- EXERCISE AIM: Set down, exactly as written, every line from the top of the records below to the line containing "Task: Click the", both ends included, and no others.

Data extracted from a collection:

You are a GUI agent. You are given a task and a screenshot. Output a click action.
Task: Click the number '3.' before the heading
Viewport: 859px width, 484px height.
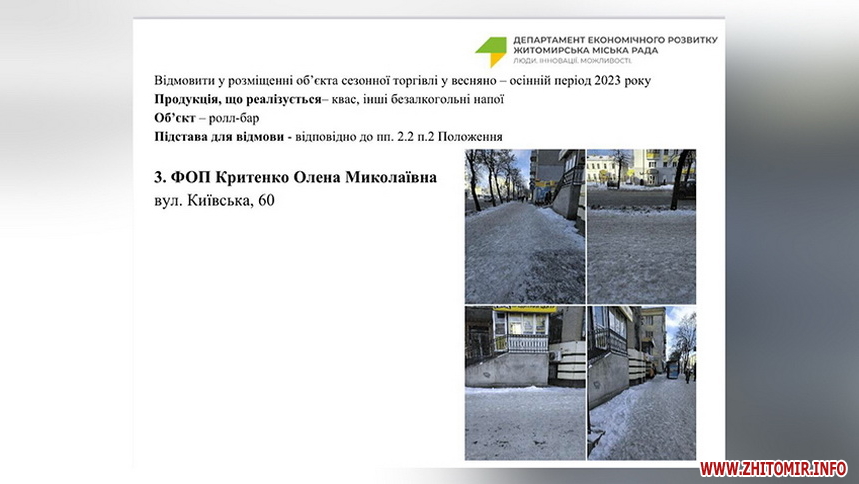[160, 177]
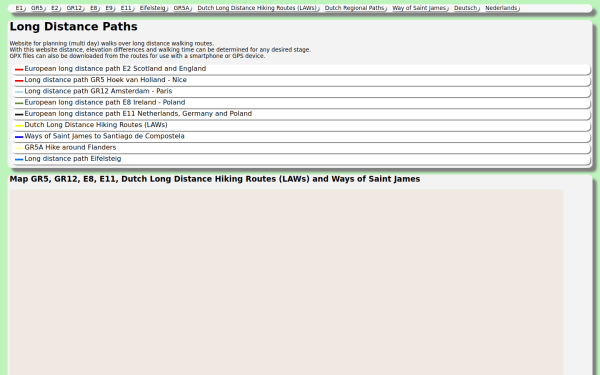The width and height of the screenshot is (600, 375).
Task: Open Dutch Regional Paths in the menu
Action: click(x=355, y=8)
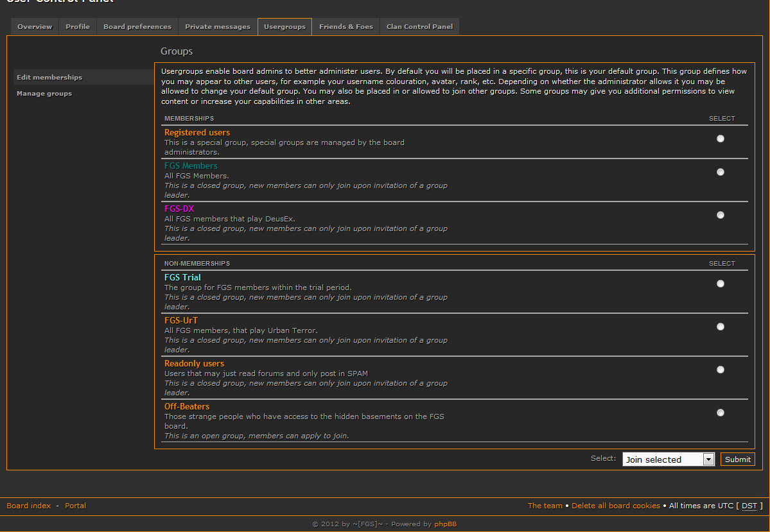This screenshot has height=532, width=770.
Task: Switch to Friends & Foes tab
Action: [x=346, y=27]
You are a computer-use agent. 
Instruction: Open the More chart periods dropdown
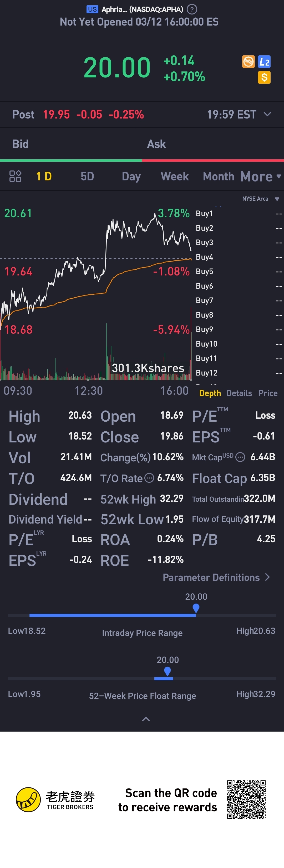tap(260, 176)
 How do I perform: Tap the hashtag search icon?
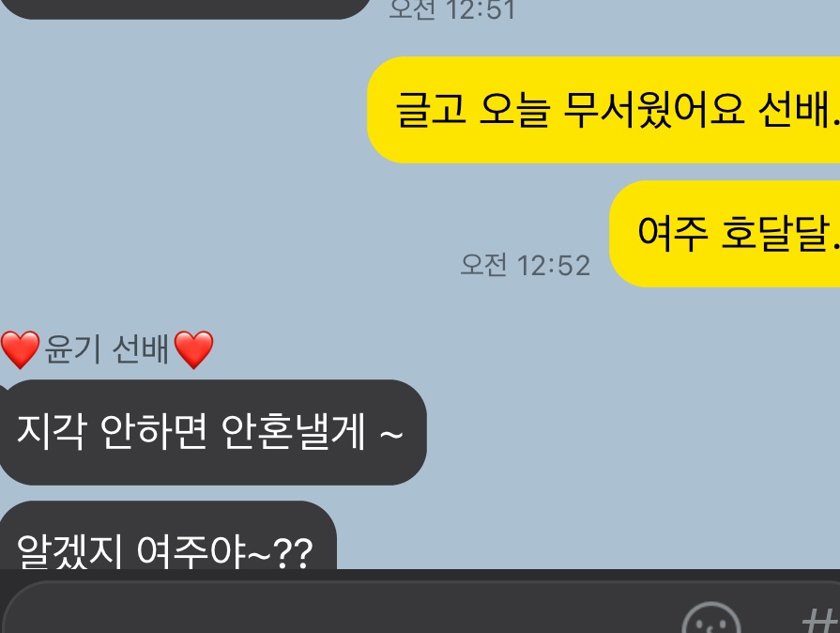coord(820,621)
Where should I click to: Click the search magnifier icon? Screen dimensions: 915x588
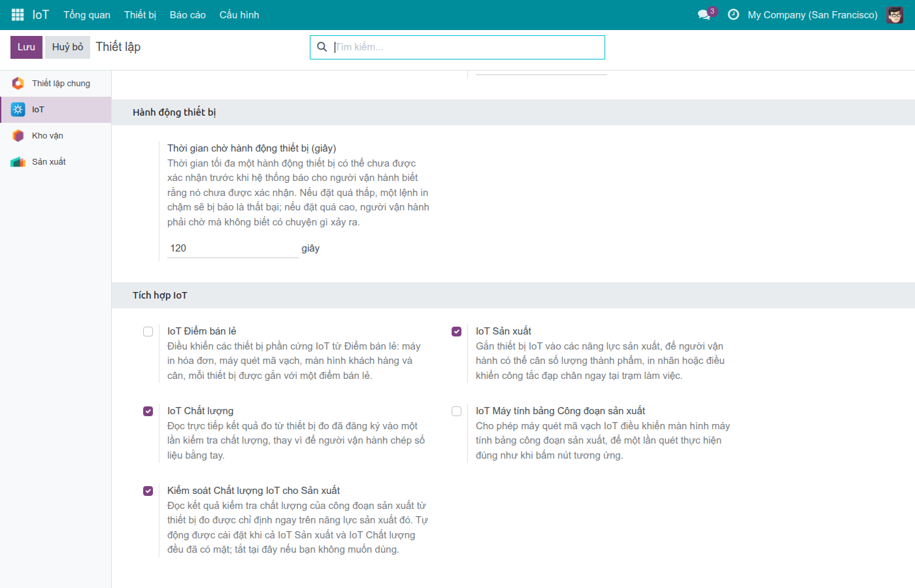tap(322, 47)
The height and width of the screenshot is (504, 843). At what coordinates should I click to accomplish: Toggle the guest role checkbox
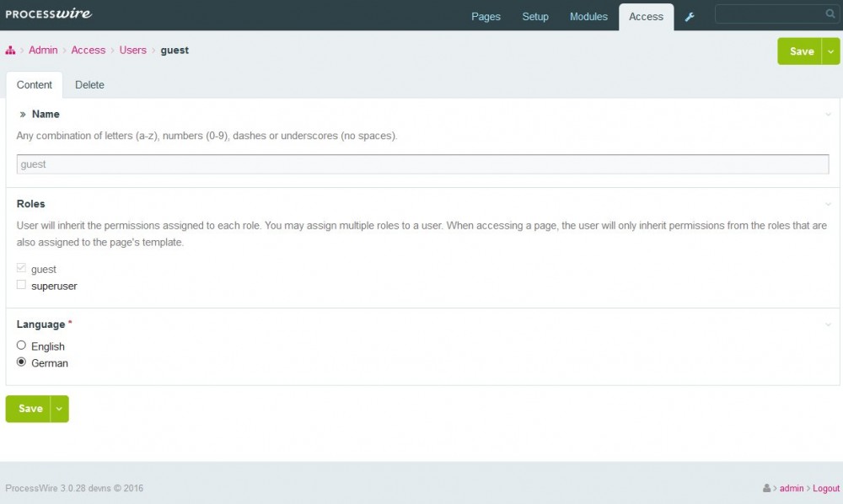point(22,268)
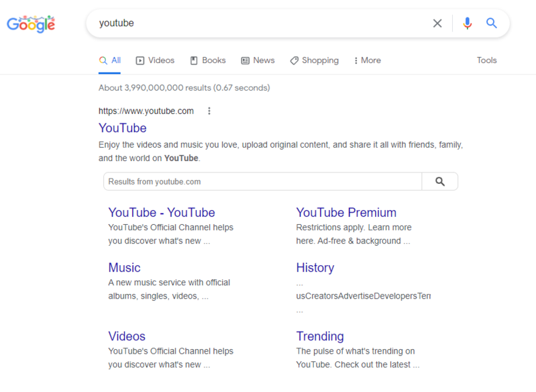Switch to the News tab
The height and width of the screenshot is (392, 536).
258,60

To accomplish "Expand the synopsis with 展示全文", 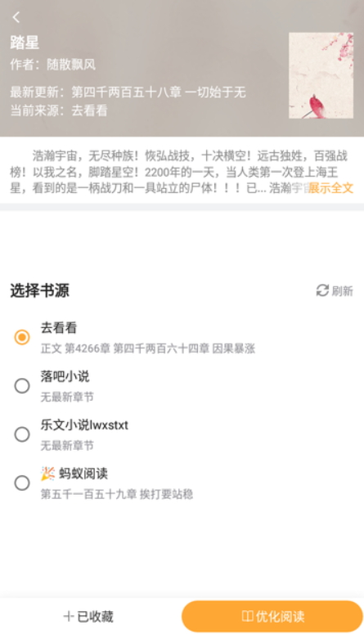I will click(330, 188).

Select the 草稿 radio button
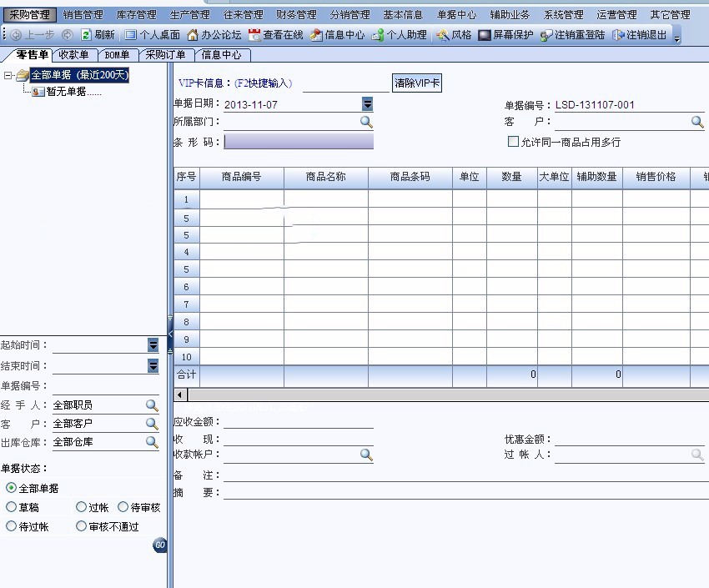pyautogui.click(x=11, y=507)

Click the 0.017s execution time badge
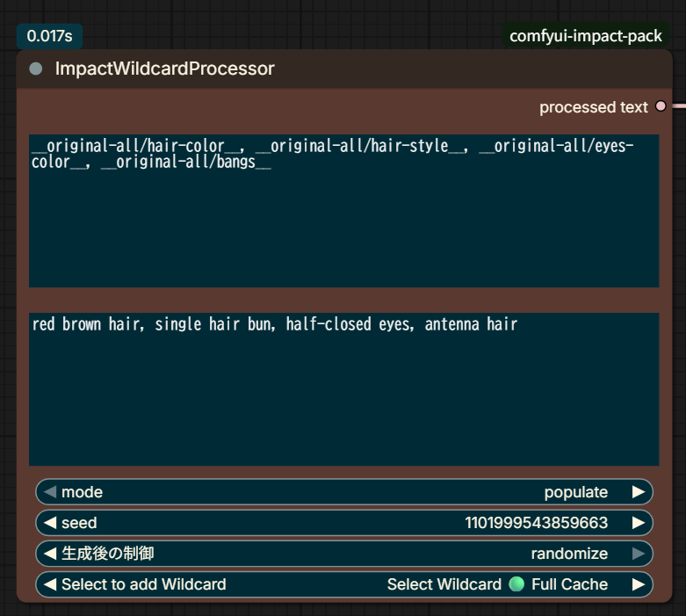click(49, 36)
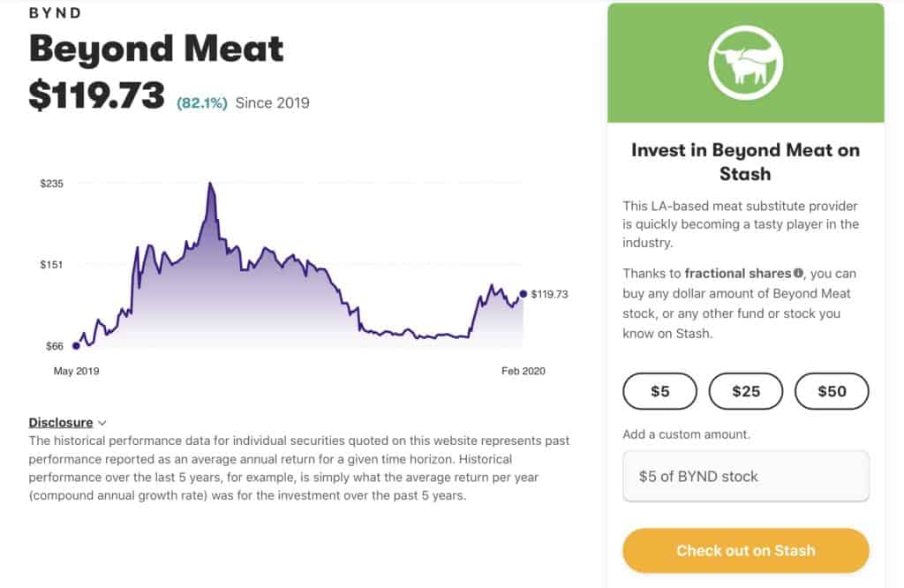
Task: Select the $66 starting dot on chart
Action: tap(76, 346)
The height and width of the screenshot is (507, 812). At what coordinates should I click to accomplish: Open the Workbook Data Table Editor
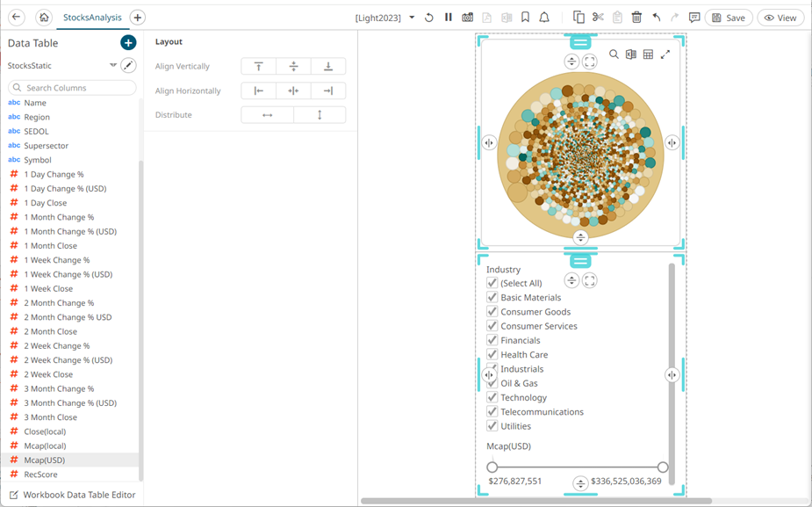pos(71,495)
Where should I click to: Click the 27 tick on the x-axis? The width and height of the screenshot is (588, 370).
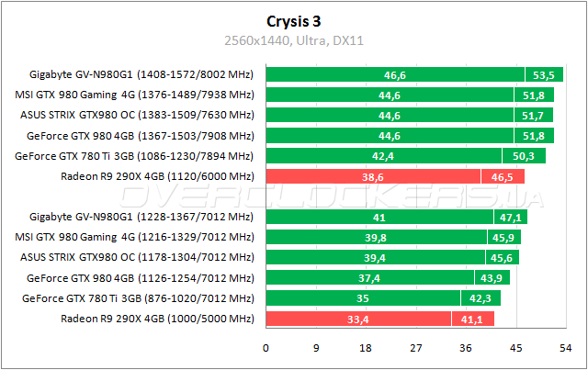click(414, 348)
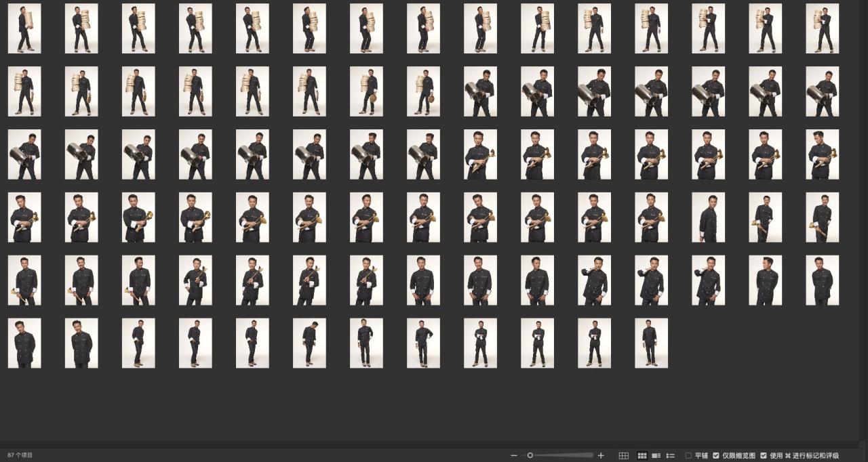Click the minus icon to shrink thumbnails

click(514, 455)
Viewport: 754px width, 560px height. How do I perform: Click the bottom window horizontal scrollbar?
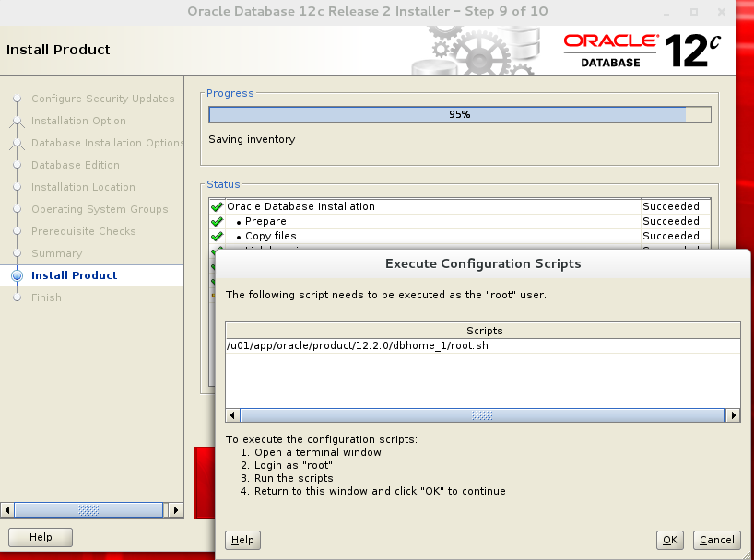click(88, 509)
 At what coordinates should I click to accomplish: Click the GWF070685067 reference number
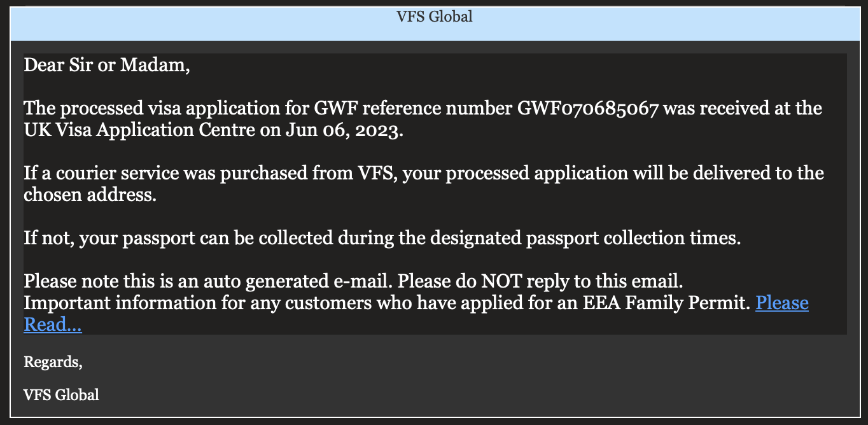[587, 108]
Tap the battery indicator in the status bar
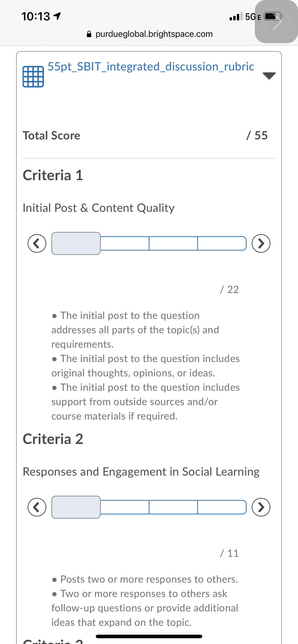Image resolution: width=298 pixels, height=644 pixels. 272,17
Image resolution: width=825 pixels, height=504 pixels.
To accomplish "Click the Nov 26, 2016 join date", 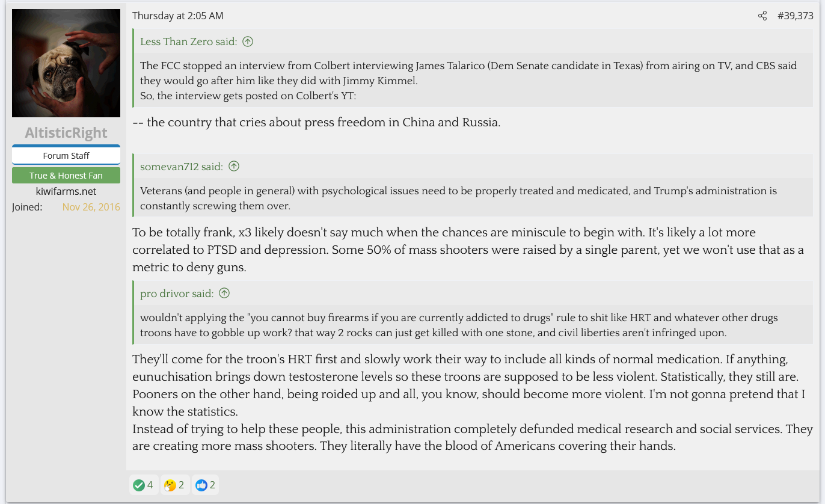I will click(x=91, y=207).
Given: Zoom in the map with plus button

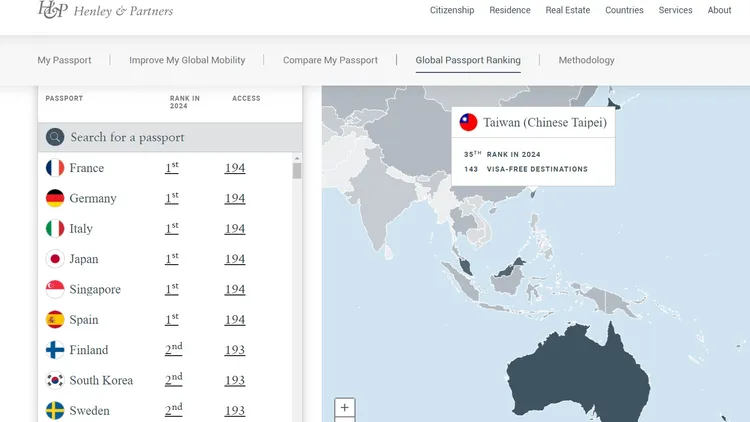Looking at the screenshot, I should 344,408.
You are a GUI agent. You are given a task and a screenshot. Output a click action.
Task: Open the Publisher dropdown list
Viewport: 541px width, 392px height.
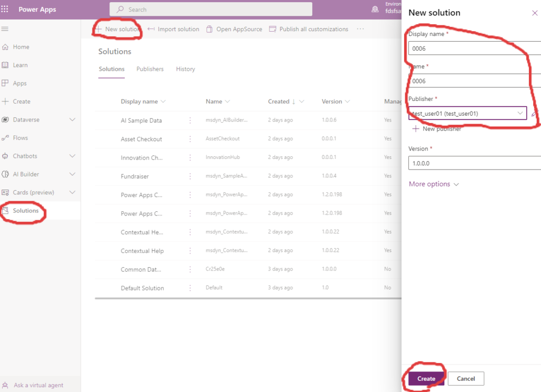click(520, 113)
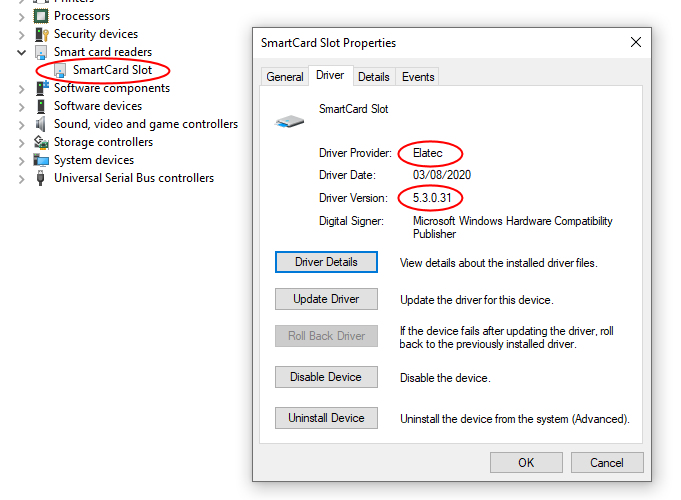This screenshot has height=500, width=681.
Task: Switch to the General tab
Action: pyautogui.click(x=285, y=77)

- WORKED SOLUTION:
You are a GUI agent. You are given a task and a screenshot. Output a click action.
Task: Click the number '3.' before the heading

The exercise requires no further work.